- **TEXT EXCERPT**:

The source of this information, a 2013 thesis for the Graduate Program in Earth Sciences at the National Autonomous University of Mexico (UNAM), said that in recent years exploitation operations were performed intermittently. What they don’t say is that these works were performed by the Caballeros Templarios. This detail became known after the uprising of the autodefensas, which was achieved with the handing over of extorted properties to their rightful owners. In this case, the mine would correspond with Erick Marte Rivera Villanueva, a National Action Party (PAN) representative and founder of the Barite Pacific Corporation. Three weeks ago, after years of silence, the panista (PAN member) questioned Rafael García Zamora, municipal president of Coalcomán, about the alleged exploitation of their land by the comunitarios.

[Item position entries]
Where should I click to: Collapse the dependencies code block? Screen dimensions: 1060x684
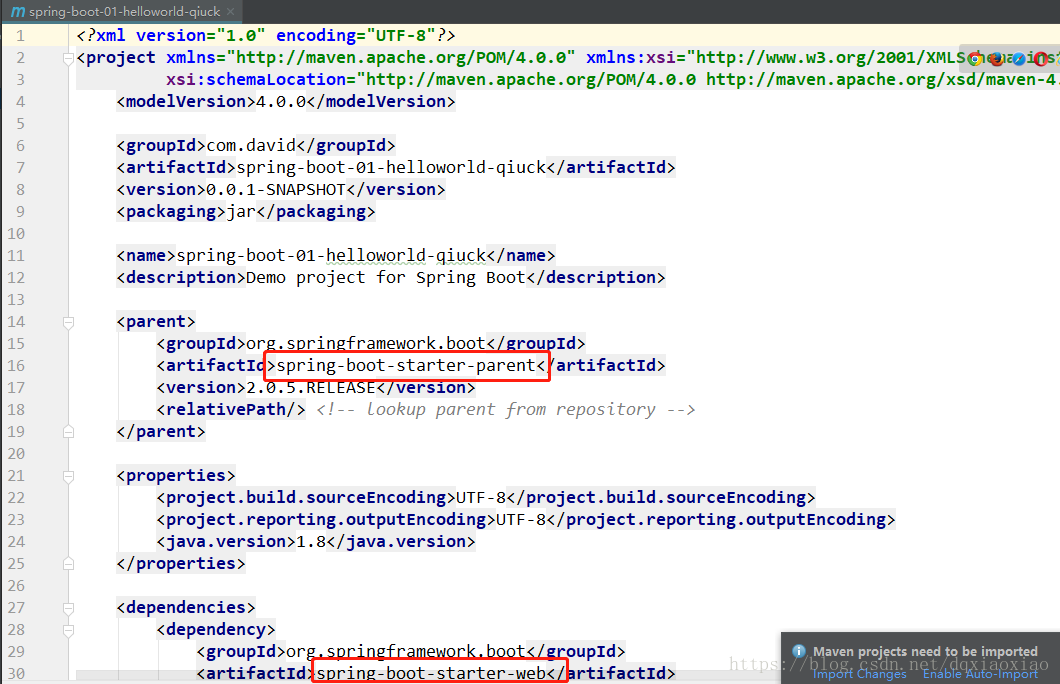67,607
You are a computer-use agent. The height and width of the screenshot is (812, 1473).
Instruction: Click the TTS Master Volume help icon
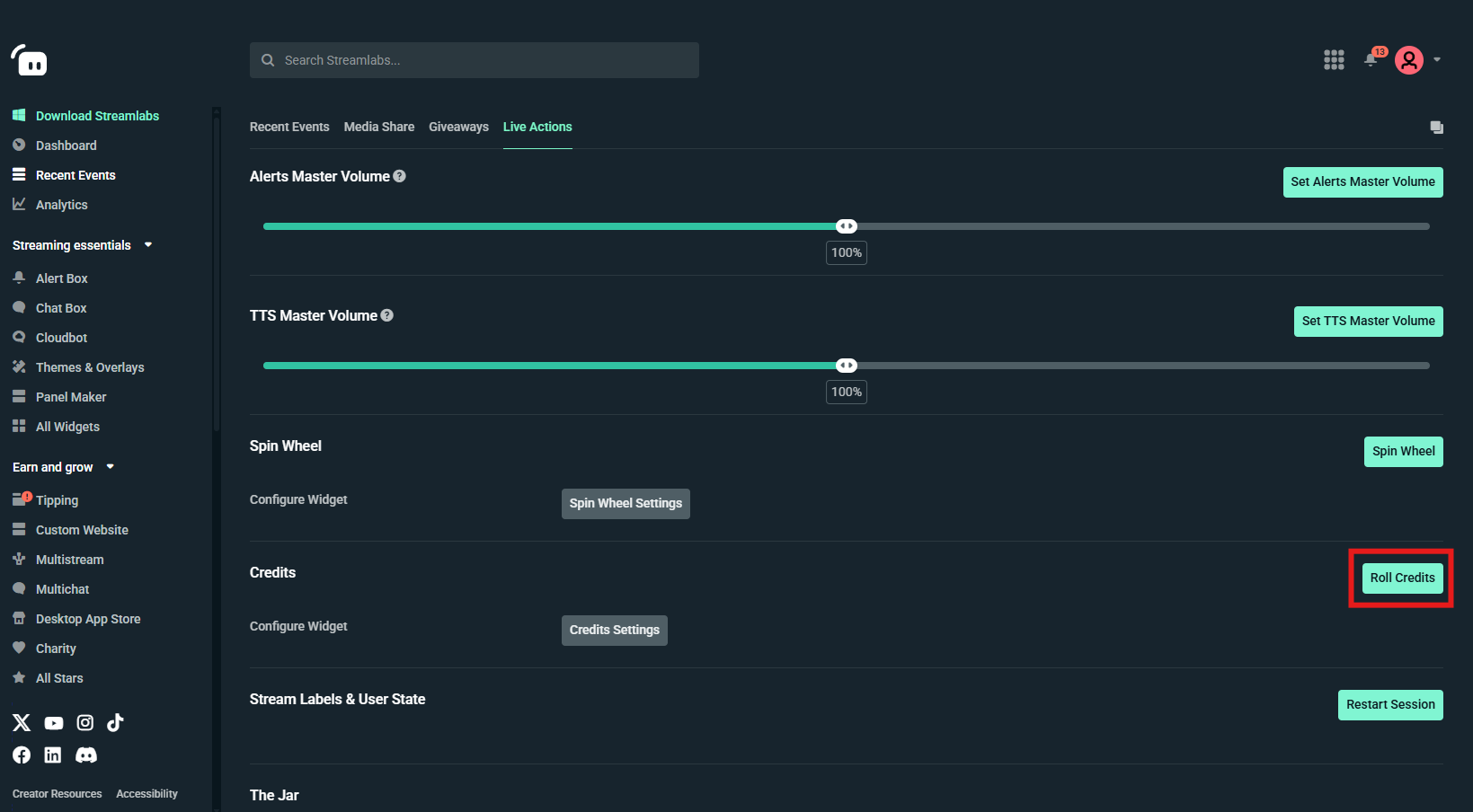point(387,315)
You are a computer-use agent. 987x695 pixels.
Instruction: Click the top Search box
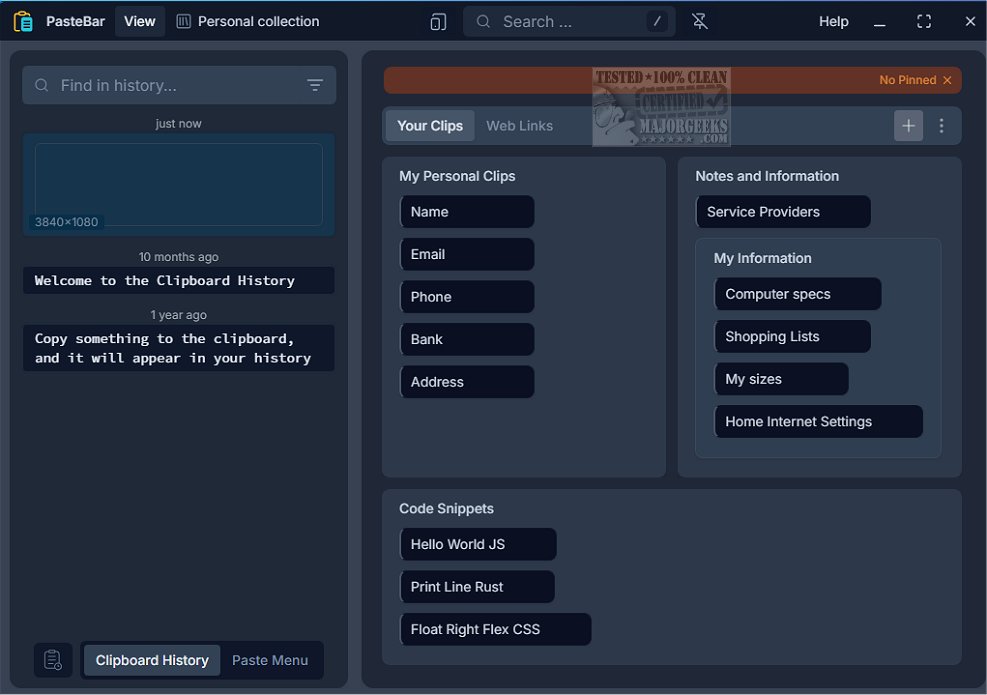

- **AIM**: Can you repeat the part of the Coalcomán mine excerpt between "The source of" and "by the comunitarios.", inclusive? The listing isn't needed here.

- **TASK SOLUTION**:
The source of this information, a 2013 thesis for the Graduate Program in Earth Sciences at the National Autonomous University of Mexico (UNAM), said that in recent years exploitation operations were performed intermittently. What they don’t say is that these works were performed by the Caballeros Templarios. This detail became known after the uprising of the autodefensas, which was achieved with the handing over of extorted properties to their rightful owners. In this case, the mine would correspond with Erick Marte Rivera Villanueva, a National Action Party (PAN) representative and founder of the Barite Pacific Corporation. Three weeks ago, after years of silence, the panista (PAN member) questioned Rafael García Zamora, municipal president of Coalcomán, about the alleged exploitation of their land by the comunitarios.